Neben Fett- und Kaffeeflecken auf einigen Seiten von Dranmors gesammelten Dichtungen beobachte ich eine neuerliche Verwandlung. Zwei dunkelrote Punkte, Kleckse haben sich an einer Ecke, unten, neben ornamentalen Weidensträussen in das Leinen des Buchdeckels eingelassen. Fransen bei weiterer Berührung aus. Ein Riss ging durch die Haut, teilte Fleisch, bei wiederholtem Streichen über den Buchrücken. War das Buch genagelt? Ein kleiner, rostiger Stift jedenfalls entschliesst sich, seinen Band zu verlassen, um sich mir ins Fleisch zu bohren. Tropfen. Ein, zwei, ohne dass ich es bemerke, also, auf dem Deckel. Der Weidenstrauss erblüht. Klatschmohnartig, an einer Stelle. Blutzoll. Wird ein Naturgedicht.

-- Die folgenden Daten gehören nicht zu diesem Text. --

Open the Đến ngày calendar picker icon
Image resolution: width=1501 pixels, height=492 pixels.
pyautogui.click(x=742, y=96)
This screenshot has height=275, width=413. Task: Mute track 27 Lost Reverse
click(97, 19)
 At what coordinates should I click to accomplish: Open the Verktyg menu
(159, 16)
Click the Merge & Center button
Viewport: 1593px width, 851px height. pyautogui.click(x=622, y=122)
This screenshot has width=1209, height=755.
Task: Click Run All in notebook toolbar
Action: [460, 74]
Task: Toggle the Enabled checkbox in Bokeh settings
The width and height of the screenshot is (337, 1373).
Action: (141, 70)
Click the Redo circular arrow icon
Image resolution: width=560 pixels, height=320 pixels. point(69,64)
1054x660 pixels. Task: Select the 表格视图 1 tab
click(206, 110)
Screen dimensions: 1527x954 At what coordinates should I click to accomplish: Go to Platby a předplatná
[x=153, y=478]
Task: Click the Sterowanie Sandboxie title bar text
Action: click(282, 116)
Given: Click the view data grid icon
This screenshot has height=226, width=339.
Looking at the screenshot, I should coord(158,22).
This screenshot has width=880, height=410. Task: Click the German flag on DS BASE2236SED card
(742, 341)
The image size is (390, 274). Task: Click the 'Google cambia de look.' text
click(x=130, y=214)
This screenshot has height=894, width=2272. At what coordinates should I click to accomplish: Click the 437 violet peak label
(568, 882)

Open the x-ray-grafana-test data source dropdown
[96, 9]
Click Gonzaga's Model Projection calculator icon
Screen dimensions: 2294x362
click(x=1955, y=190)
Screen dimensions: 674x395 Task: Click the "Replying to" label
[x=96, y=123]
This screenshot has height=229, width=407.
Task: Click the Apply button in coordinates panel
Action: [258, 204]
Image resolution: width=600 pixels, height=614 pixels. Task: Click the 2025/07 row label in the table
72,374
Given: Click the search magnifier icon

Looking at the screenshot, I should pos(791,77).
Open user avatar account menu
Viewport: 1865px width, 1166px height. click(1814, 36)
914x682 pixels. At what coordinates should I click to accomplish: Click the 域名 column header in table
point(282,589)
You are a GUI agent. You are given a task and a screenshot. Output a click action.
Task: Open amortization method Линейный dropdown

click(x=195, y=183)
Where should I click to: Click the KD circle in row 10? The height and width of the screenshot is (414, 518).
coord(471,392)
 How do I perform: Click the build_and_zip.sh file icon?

Ich hätte Roman nicht um Rat fragen sollen, ihm nicht den Magaziner, ein Exzerpt, die Exposition der kleinen Novelle, wie ich es nannte, zeigen, schon gar nicht schicken, überlassen sollen.

Ich hätte es in seinem Ordner belassen sollen, seinem Archiv, dort hätte es sich wohlgefühlt, wäre vergessen worden, hätte weitergearbeitet, im Verborgenen, im Stillen, in Ärmelschonern, unverletzbar, geschützt, in den Kellern oder zuhause in der kalten Wohnung. Oder hätte es anzünden, verbrennen sollen; es hätte ein paar Sekunden Wärme geschenkt, weitergegeben, einen Scheit entzündet, in der Folge warme Minuten gestiftet, unter dem Dach. Womöglich den Dachstuhl angesteckt. Ewige Wärme.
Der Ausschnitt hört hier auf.